0 4 min 4 yrs

Love is in the air, everywhere you look around, during this time of year. But you’ve been misled your entire life, folks. Cupid doesn’t actually enjoy love–in fact, the mythological creature hates everything about it and the people who celebrate the Hallmark holiday on February 14th.

Cupid starts off quite promising–an animated sequence tells us the real backstory behind the winged creature and it ain’t all conversation heart candies. This cupid is a fiend from Hell.

Meet Faye (Georgina Jane), a soft-spoken student who is the butt of most of her peers’ jokes. Little do they know, Faye is an actual witch. After a particularly humiliating incident, Faye summons everyone’s favorite arrow-toting cherub to do some of her dirty work. Of course, this all goes down on Valentine’s Day.

Written and directed by Scott Jeffrey, an independent gore hound with a number of titles under his belt, Cupid struggles to spread its wings. Typical indie horror obstacles notwithstanding, the film has a hard time getting things rolling in the scary direction. There are a few entertaining moments in the film, namely an arrow through the eye and a scene where Cupid is ominously lurking in the background, but not enough to warrant a feature-length runtime. I truly believe this film would have done much better as a short.

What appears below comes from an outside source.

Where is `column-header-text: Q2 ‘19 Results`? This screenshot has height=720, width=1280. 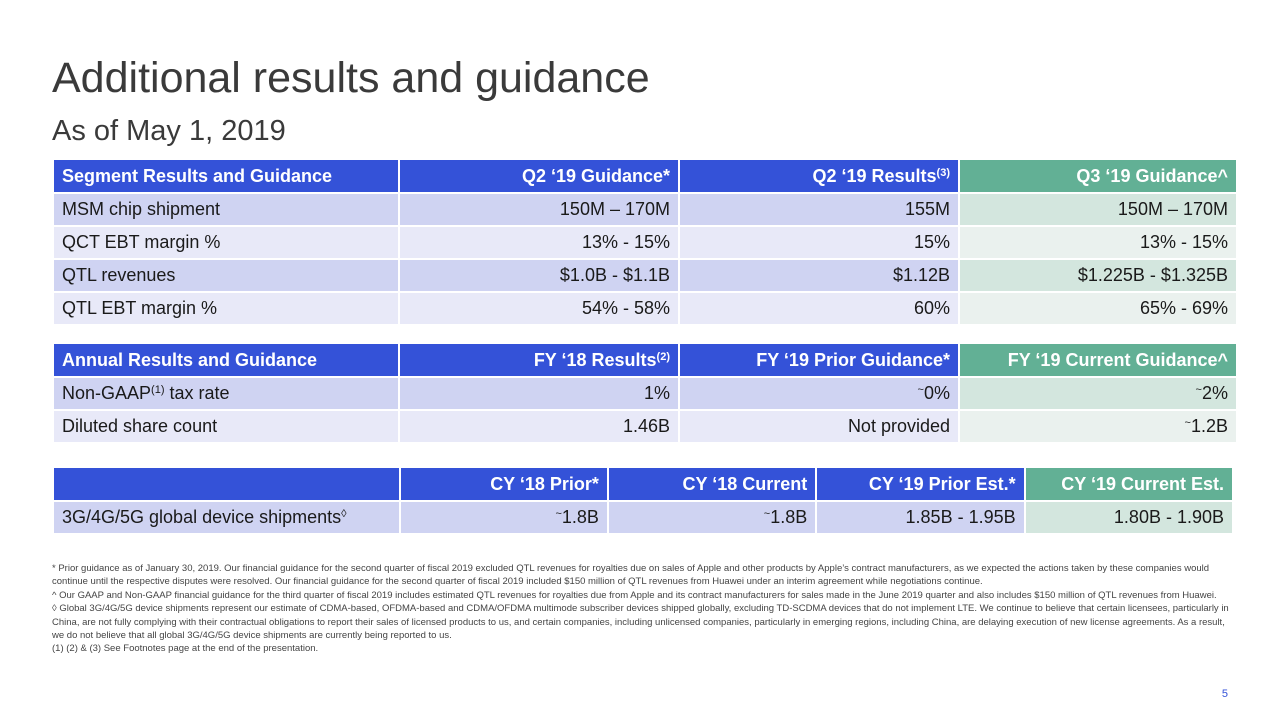
column-header-text: Q2 ‘19 Results is located at coordinates (874, 176).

Without delving too deep into the typical indie horror shortcomings (acting and effects, mostly), the biggest issue I had with this film is the story. The stereotypical “goth girl is the butt of bullying,” “the shy student has a crush on the dashing teacher” and “the bitchy popular girl is going to get what’s coming to her” tropes are all here. Little things like Faye summoning Cupid from a book titled “Black Magic” is just not a good look for a film that may (?) be trying to take itself seriously.

See, that’s the thing. I still don’t know if Cupid wants to be taken seriously. The trailer seems to suggest this is going to be a blood fest. The final product stumbles out of the gate and doesn’t recover.

The look of Cupid is poor, to say the least. It’s clearly a mask and there isn’t anything done to try to cover for the fact that the villain in this film is wearing a cheap mask.

Then there are the accents. The film is made in the UK and stars a cast of English men and women. Someone thought it’d be a good idea to force American accents on some of the actors. They are poor accents, to say the least. It also doesn’t help that nothing else is “American” about the film, including cars featuring right-side driver seats, so the accents are even more distracting.

Unfortunately, everything that I have pointed out in this review could have either been eliminated or greatly diminished had this been a short film that focused on a Cupid hell-bent on destroying a bunch of lovey-dovey students. Instead, the script runs too long and the feature-length runtime gives audiences a chance to notice the shortcomings over and over again.

Certainly not a perfect film, Cupid deserves kudos for applying a new spin to the Valentine’s Day lore. If only we got more horror in a shorter time window.